• [Saved data entries]
+---+

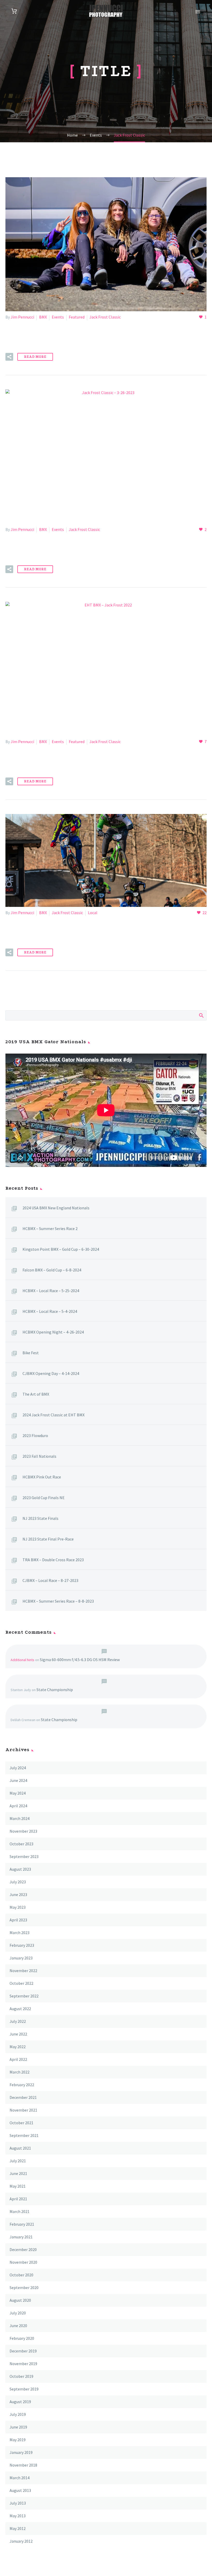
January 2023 (21, 1957)
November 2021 (23, 2110)
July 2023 (18, 1881)
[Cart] (14, 11)
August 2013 (20, 2490)
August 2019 (20, 2401)
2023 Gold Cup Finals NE (43, 1497)
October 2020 (21, 2274)
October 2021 (21, 2122)
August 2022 (20, 2008)
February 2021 (22, 2224)
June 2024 (18, 1780)
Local (92, 912)
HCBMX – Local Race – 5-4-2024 (49, 1311)
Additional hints (22, 1659)
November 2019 (23, 2363)
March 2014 (19, 2477)
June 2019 (18, 2427)
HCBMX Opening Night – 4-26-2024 (53, 1332)
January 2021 (21, 2236)
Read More (35, 357)
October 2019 (21, 2376)
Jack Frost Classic (105, 317)
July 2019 (18, 2414)
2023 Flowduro (35, 1435)
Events (58, 317)
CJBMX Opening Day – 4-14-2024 (50, 1373)
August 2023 (20, 1869)
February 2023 (22, 1945)
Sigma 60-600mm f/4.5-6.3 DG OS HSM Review (80, 1659)
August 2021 (20, 2148)
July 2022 (18, 2021)
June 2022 (18, 2034)
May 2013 (18, 2515)
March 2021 (19, 2211)
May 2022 (18, 2046)
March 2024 (19, 1818)
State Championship (54, 1689)
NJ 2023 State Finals (40, 1518)
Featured (77, 317)
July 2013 (18, 2503)
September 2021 (24, 2135)
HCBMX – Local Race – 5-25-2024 (50, 1290)
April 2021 (18, 2198)
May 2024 (18, 1793)
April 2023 (18, 1919)
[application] (106, 1110)
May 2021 (18, 2186)
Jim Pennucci (22, 317)
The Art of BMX (35, 1394)
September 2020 (24, 2287)
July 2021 (18, 2160)
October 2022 (21, 1983)
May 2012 (18, 2528)
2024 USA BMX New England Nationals (55, 1207)
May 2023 (18, 1907)
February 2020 (22, 2338)
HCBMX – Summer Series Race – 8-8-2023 (58, 1601)
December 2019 (23, 2350)
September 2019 (24, 2389)
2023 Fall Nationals (39, 1456)
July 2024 (18, 1767)
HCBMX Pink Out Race (41, 1476)
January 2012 (21, 2541)
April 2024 (18, 1805)
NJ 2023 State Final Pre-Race (48, 1539)
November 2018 (23, 2465)
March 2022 (19, 2072)
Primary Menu (197, 12)
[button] (9, 357)
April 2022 (18, 2059)
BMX (43, 317)
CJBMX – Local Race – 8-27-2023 (50, 1580)
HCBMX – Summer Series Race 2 (50, 1228)
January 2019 (21, 2452)
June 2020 (18, 2325)
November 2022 (23, 1970)
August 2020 (20, 2300)
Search (201, 1015)
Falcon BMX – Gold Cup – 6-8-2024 (51, 1269)
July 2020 (18, 2312)
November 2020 (23, 2262)
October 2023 (21, 1843)
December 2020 (23, 2249)
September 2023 (24, 1856)
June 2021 (18, 2173)
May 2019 (18, 2439)
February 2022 (22, 2084)
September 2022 (24, 1995)
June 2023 (18, 1894)
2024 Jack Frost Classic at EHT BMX (53, 1414)
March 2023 (19, 1932)
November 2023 (23, 1831)
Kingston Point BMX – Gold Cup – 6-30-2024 (60, 1249)
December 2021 (23, 2097)
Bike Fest (30, 1352)
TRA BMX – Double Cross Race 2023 (53, 1559)
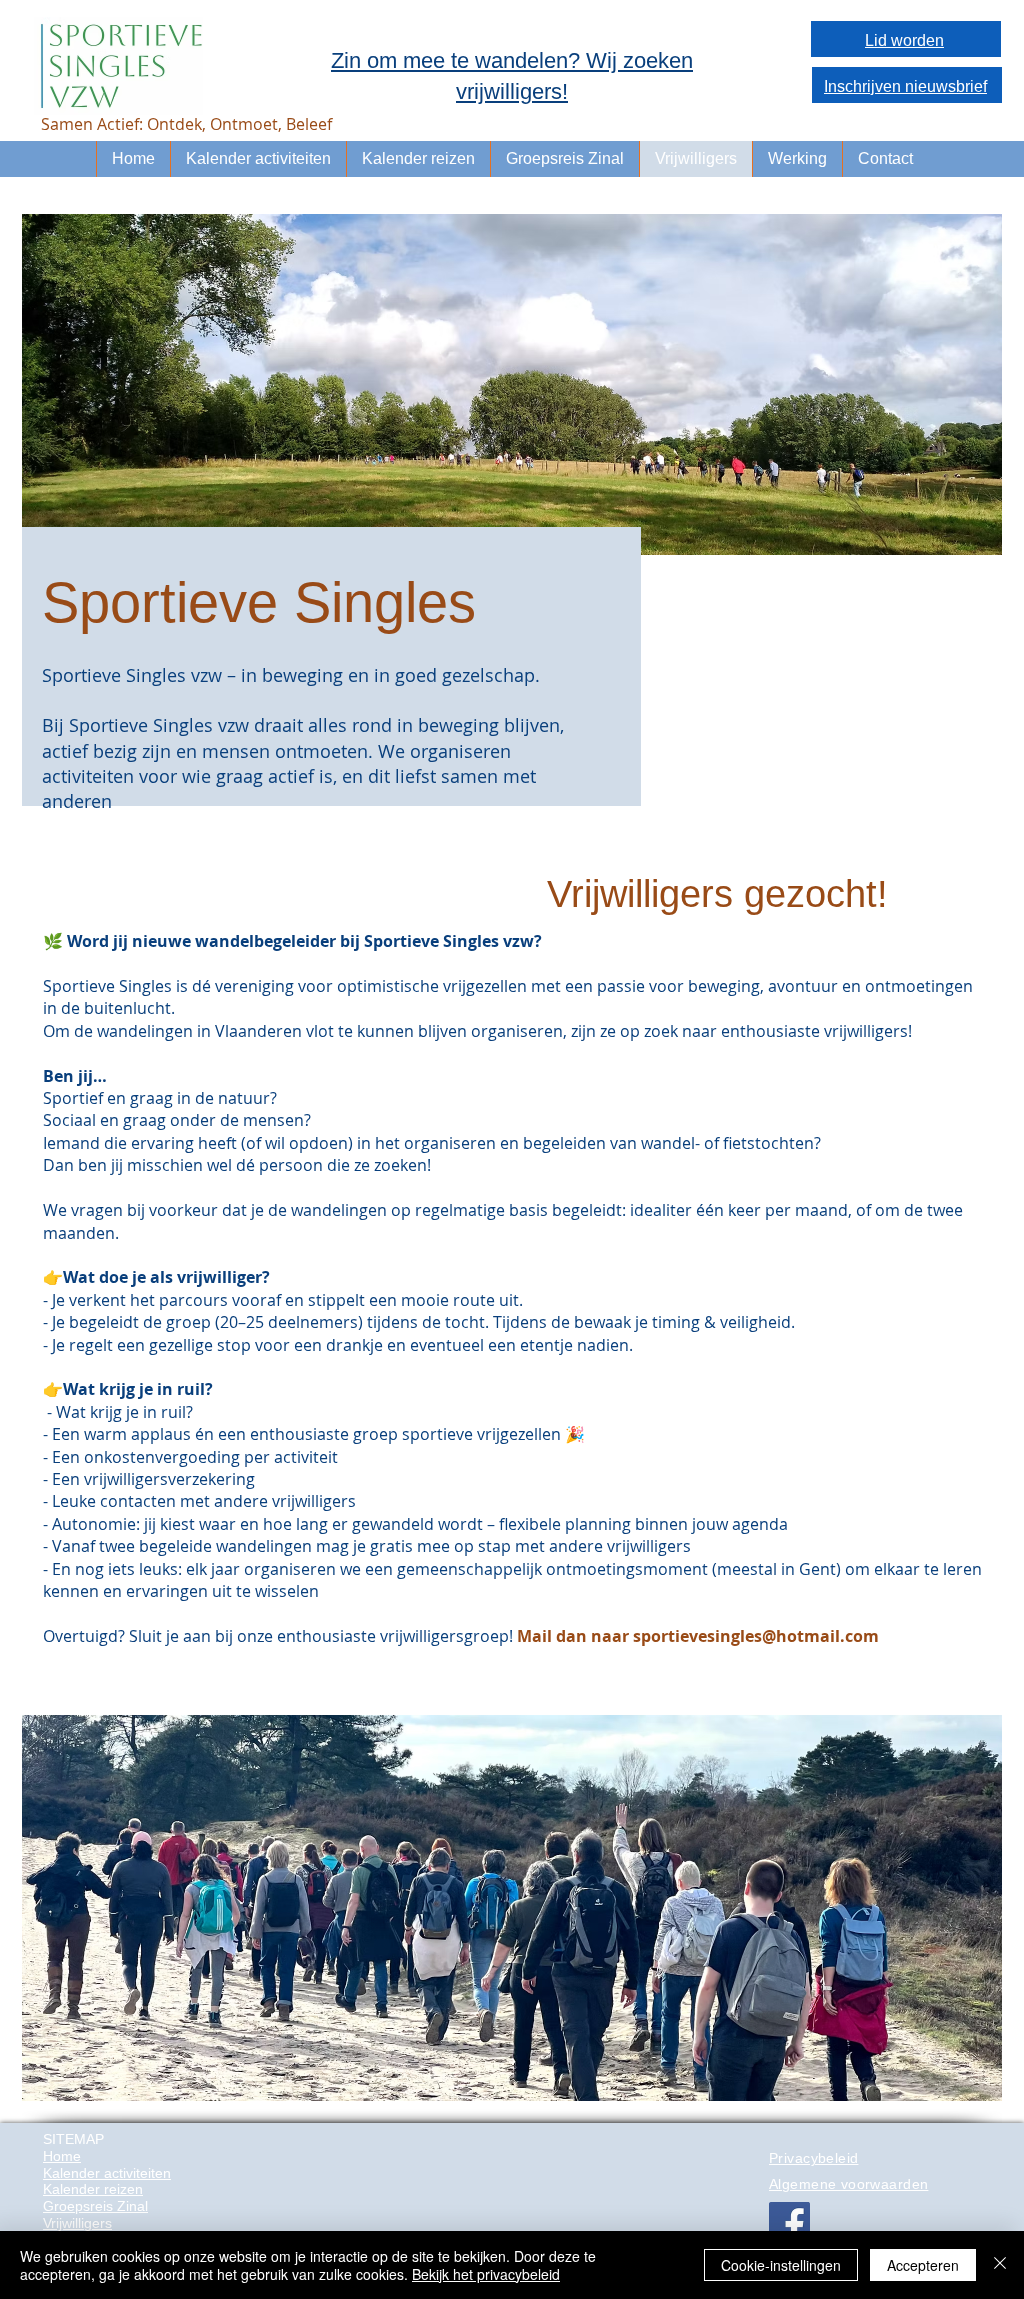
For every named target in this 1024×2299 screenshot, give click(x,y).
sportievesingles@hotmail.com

+---+

Quote exactly, and only, the lines from the line containing "July 2020 (18, 2312)" through the final line of the records above, both included, omitting any pictures.

July 2020 (18, 2312)
November 2020 (23, 2262)
October 2023 (21, 1843)
December 2020 (23, 2249)
September 2023 (24, 1856)
June 2021 (18, 2173)
May 2019 (18, 2439)
February 2022 (22, 2084)
September 2022 (24, 1995)
June 2023 (18, 1894)
2024 Jack Frost Classic at EHT BMX (53, 1414)
March 2023 (19, 1932)
November 2023 (23, 1831)
Kingston Point BMX – Gold Cup – 6-30-2024 (60, 1249)
December 2021 (23, 2097)
Bike Fest (30, 1352)
TRA BMX – Double Cross Race 2023 (53, 1559)
For every named target in this 1024×2299 screenshot, give click(x,y).
sportievesingles@hotmail.com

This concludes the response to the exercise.